**EXERCISE**
Please render everything in the entries below, from the line that contains "The width and" down through the final entry, as a numbered list. Skip blank lines and leave the pictures out.
[START OF MATERIAL FOR THIS TASK]
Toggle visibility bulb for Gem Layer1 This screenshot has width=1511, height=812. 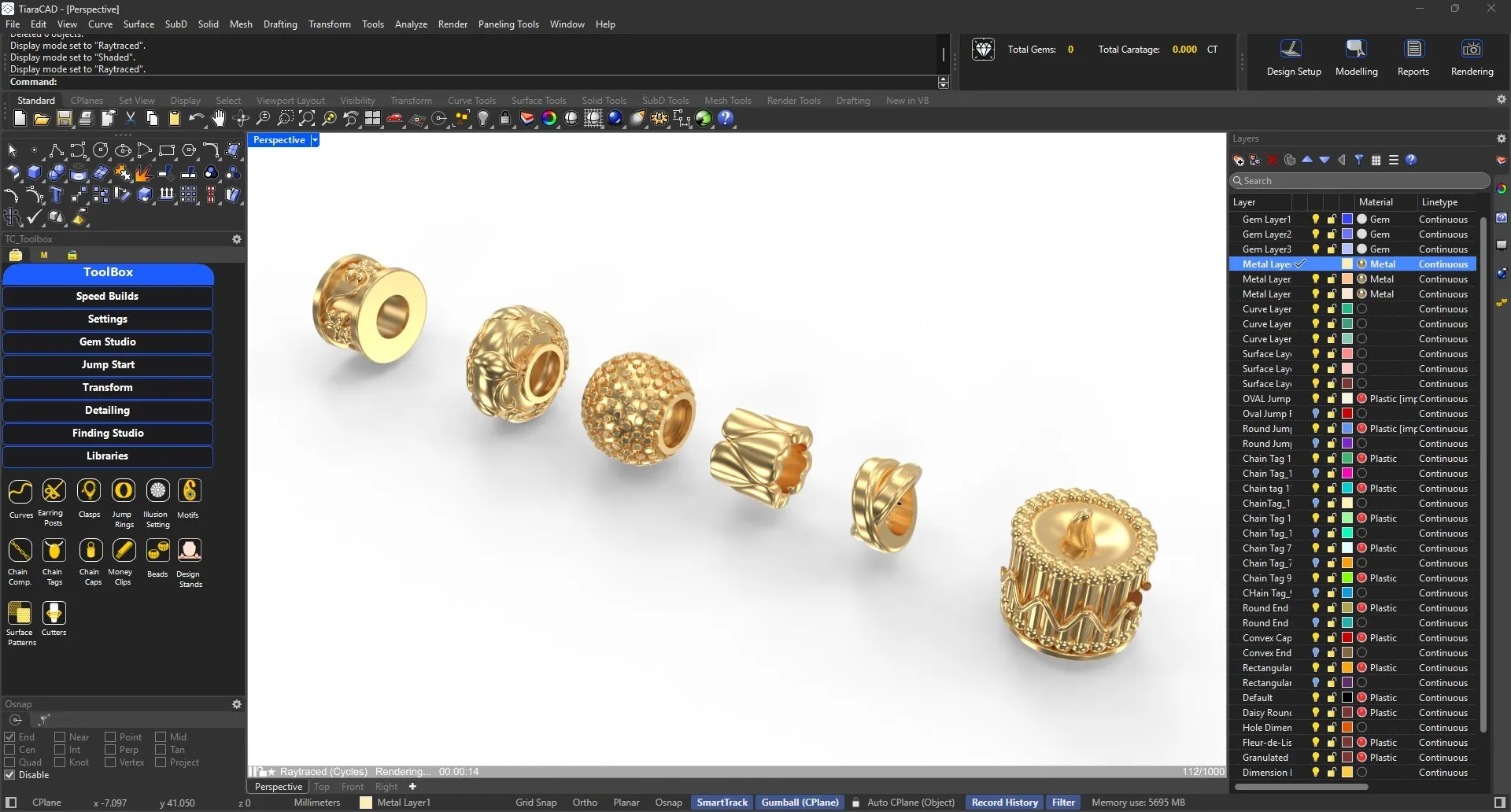[1315, 220]
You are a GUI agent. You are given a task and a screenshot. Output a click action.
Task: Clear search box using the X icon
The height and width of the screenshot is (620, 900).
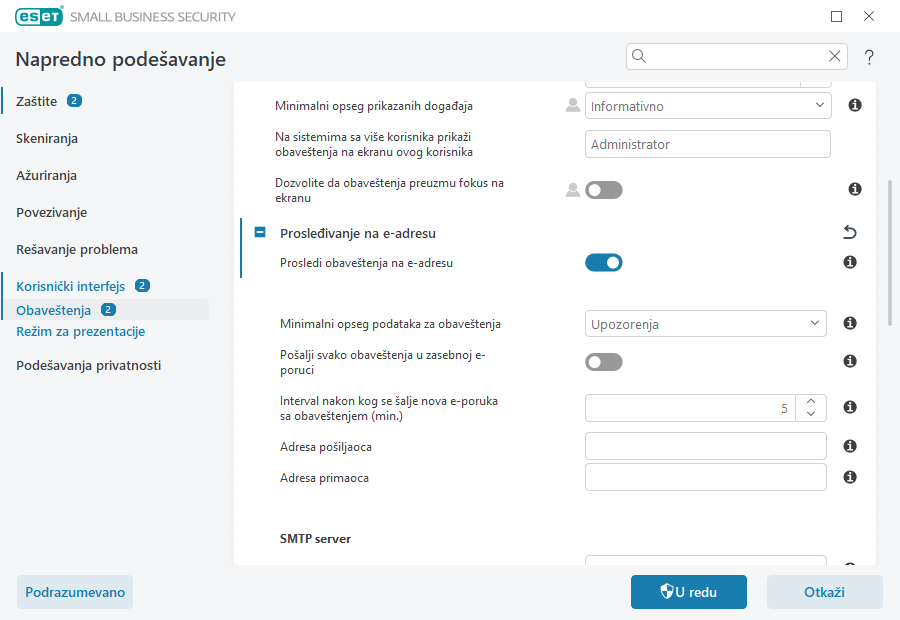(834, 56)
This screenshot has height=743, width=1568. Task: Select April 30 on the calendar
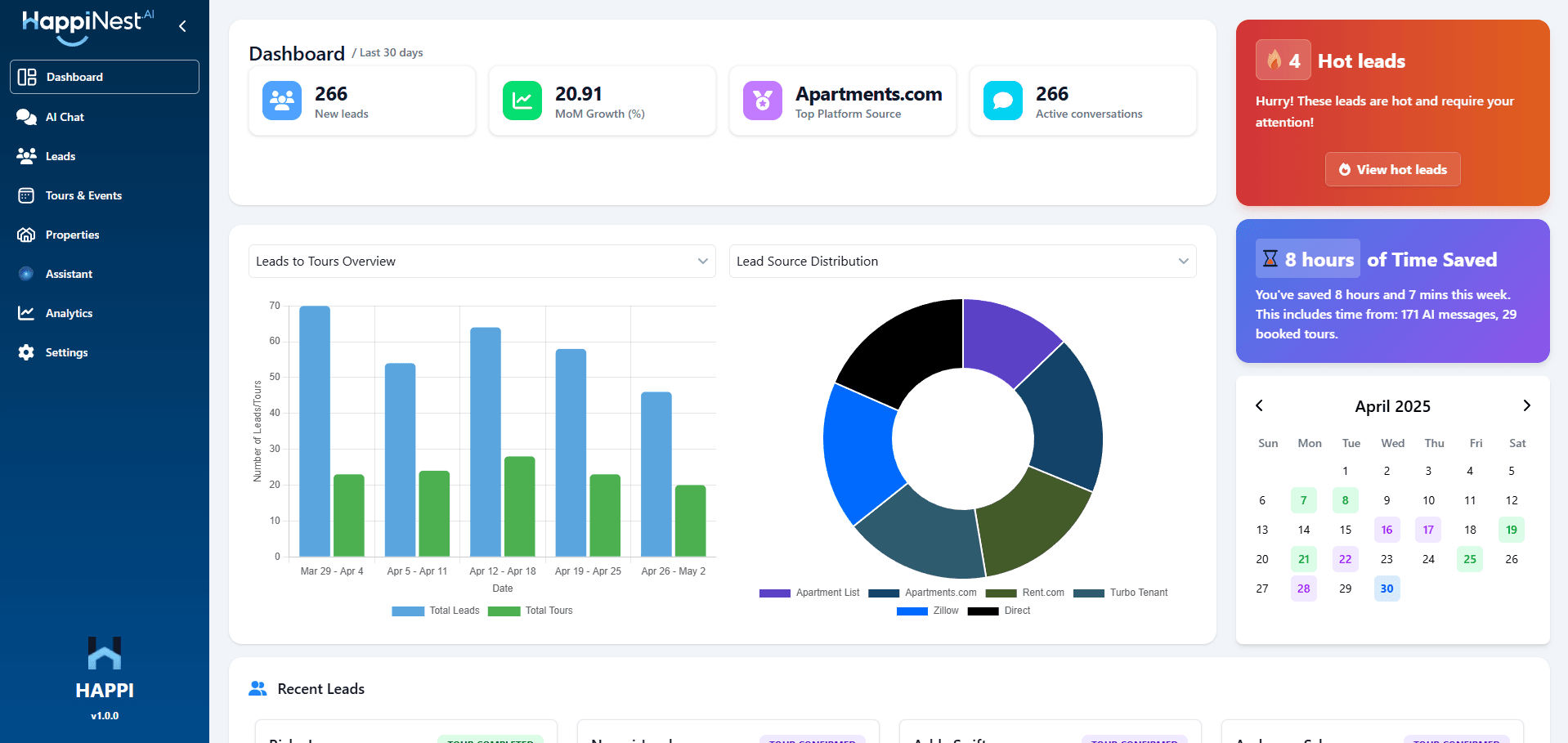pyautogui.click(x=1387, y=589)
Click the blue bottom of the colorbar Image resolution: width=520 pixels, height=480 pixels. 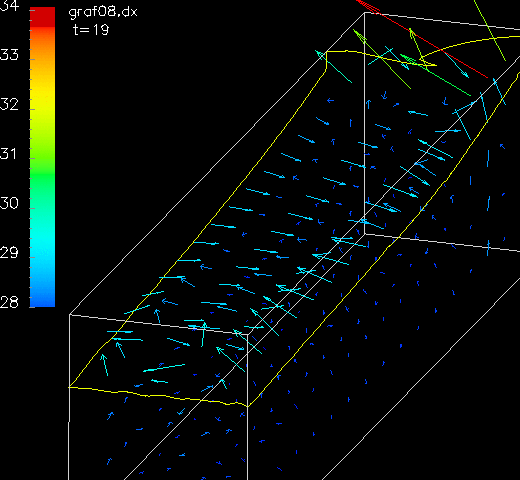tap(42, 293)
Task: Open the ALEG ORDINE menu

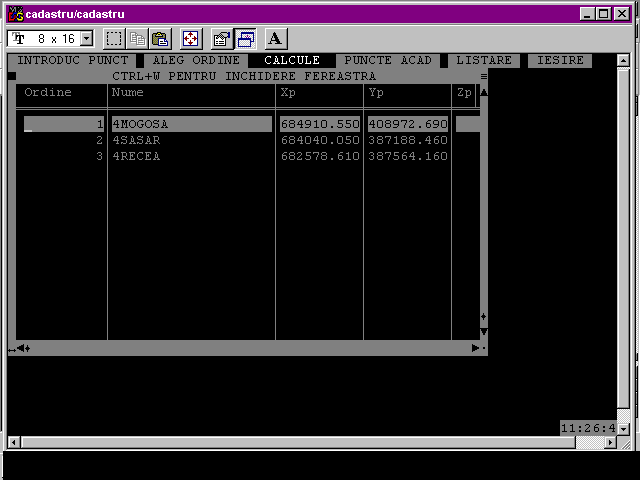Action: click(x=196, y=61)
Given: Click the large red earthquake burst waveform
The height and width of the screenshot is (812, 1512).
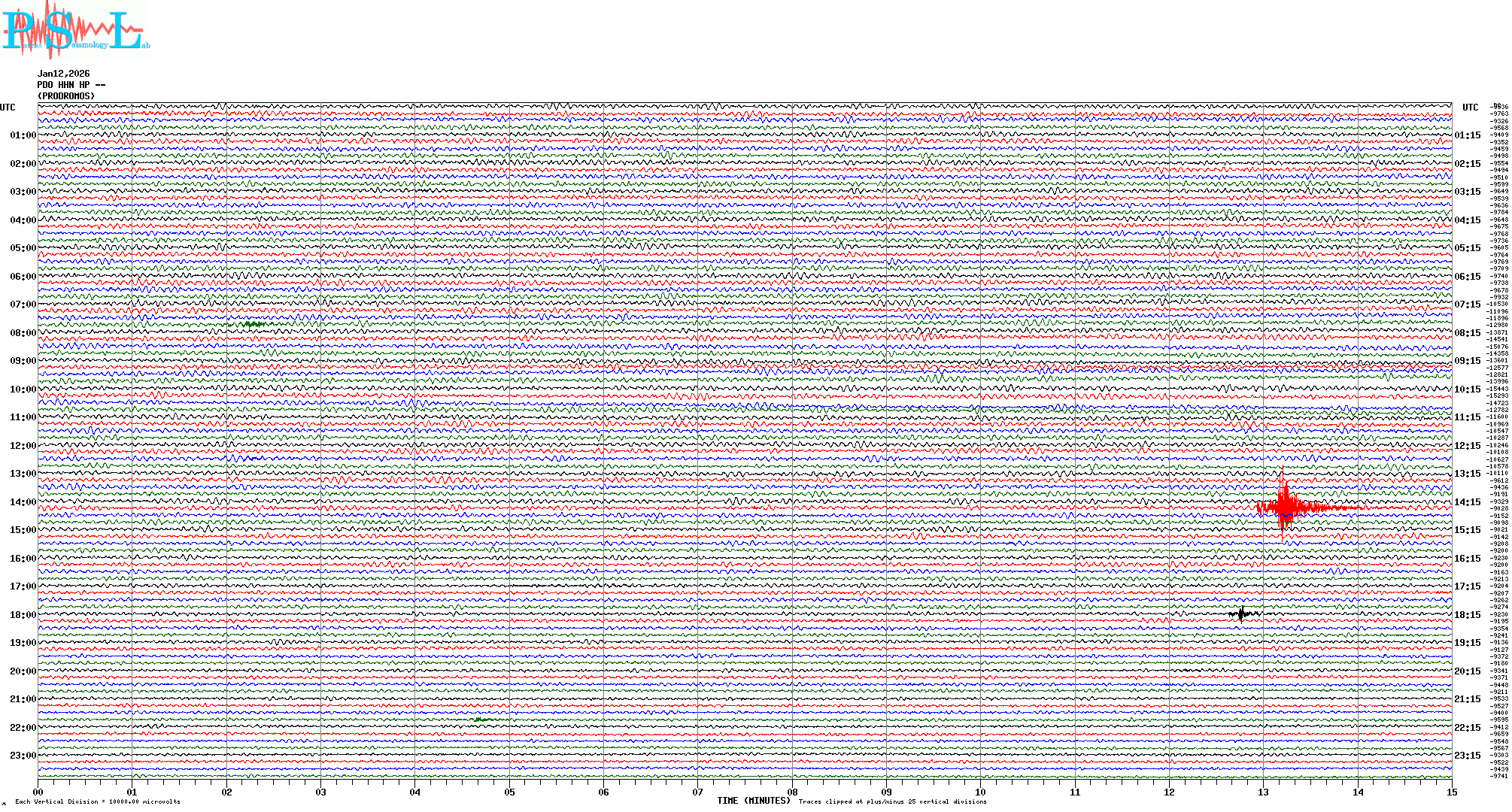Looking at the screenshot, I should 1286,508.
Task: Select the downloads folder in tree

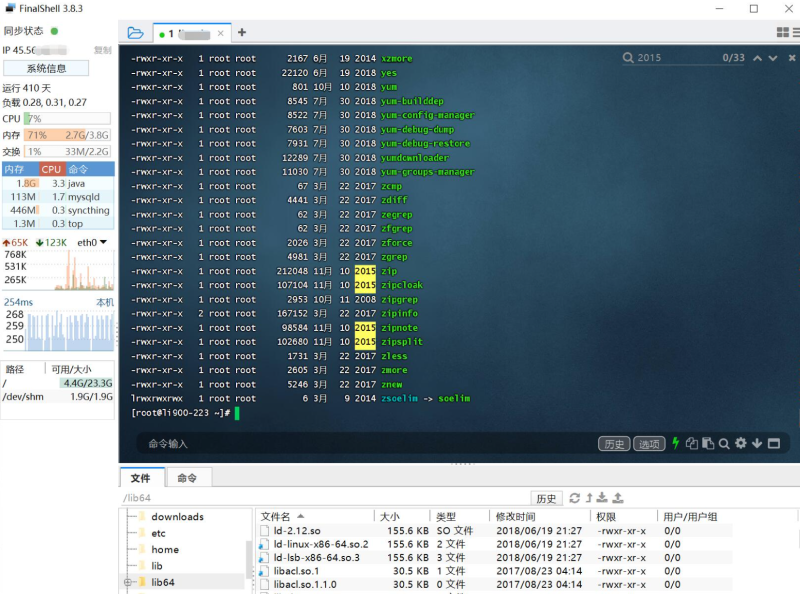Action: 177,517
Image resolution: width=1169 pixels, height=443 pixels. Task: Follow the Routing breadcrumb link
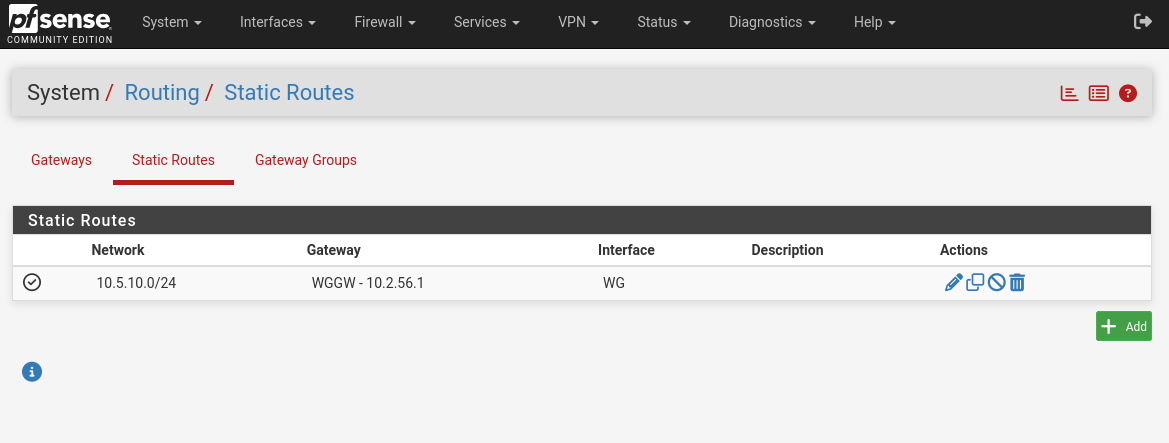[x=162, y=92]
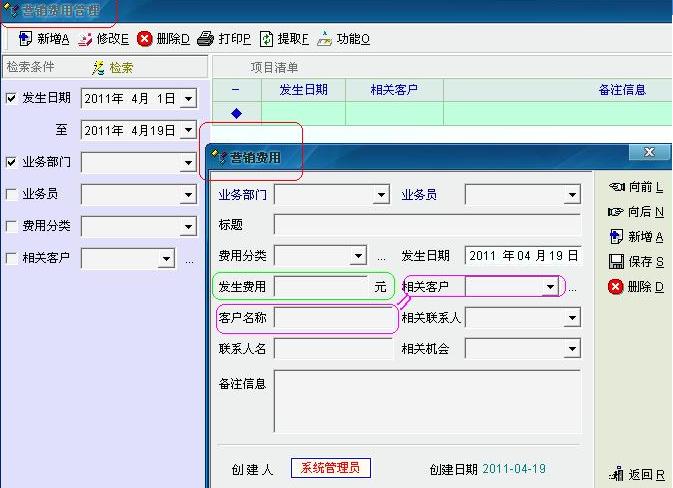Uncheck the 发生日期 filter checkbox

point(11,98)
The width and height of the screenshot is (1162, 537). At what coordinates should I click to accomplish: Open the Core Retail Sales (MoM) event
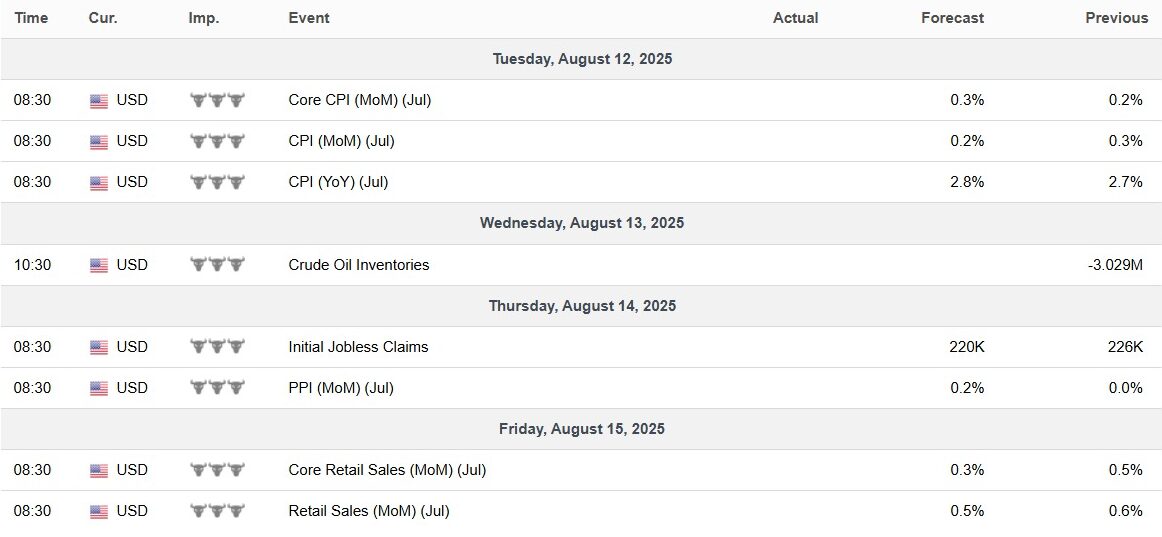(387, 470)
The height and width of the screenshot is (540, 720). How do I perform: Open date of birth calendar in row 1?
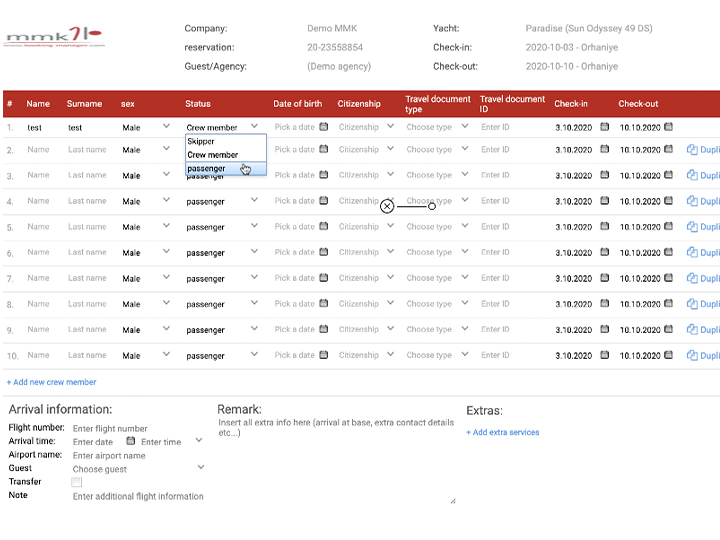tap(323, 127)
[END OF MATERIAL FOR THIS TASK]
**WRITTEN RESPONSE**
1. The width and height of the screenshot is (1162, 537). At what coordinates should I click to accomplish: Open the Core Retail Sales (MoM) event
2. (387, 470)
3. The height and width of the screenshot is (540, 720). How do I perform: Open date of birth calendar in row 1?
4. tap(323, 127)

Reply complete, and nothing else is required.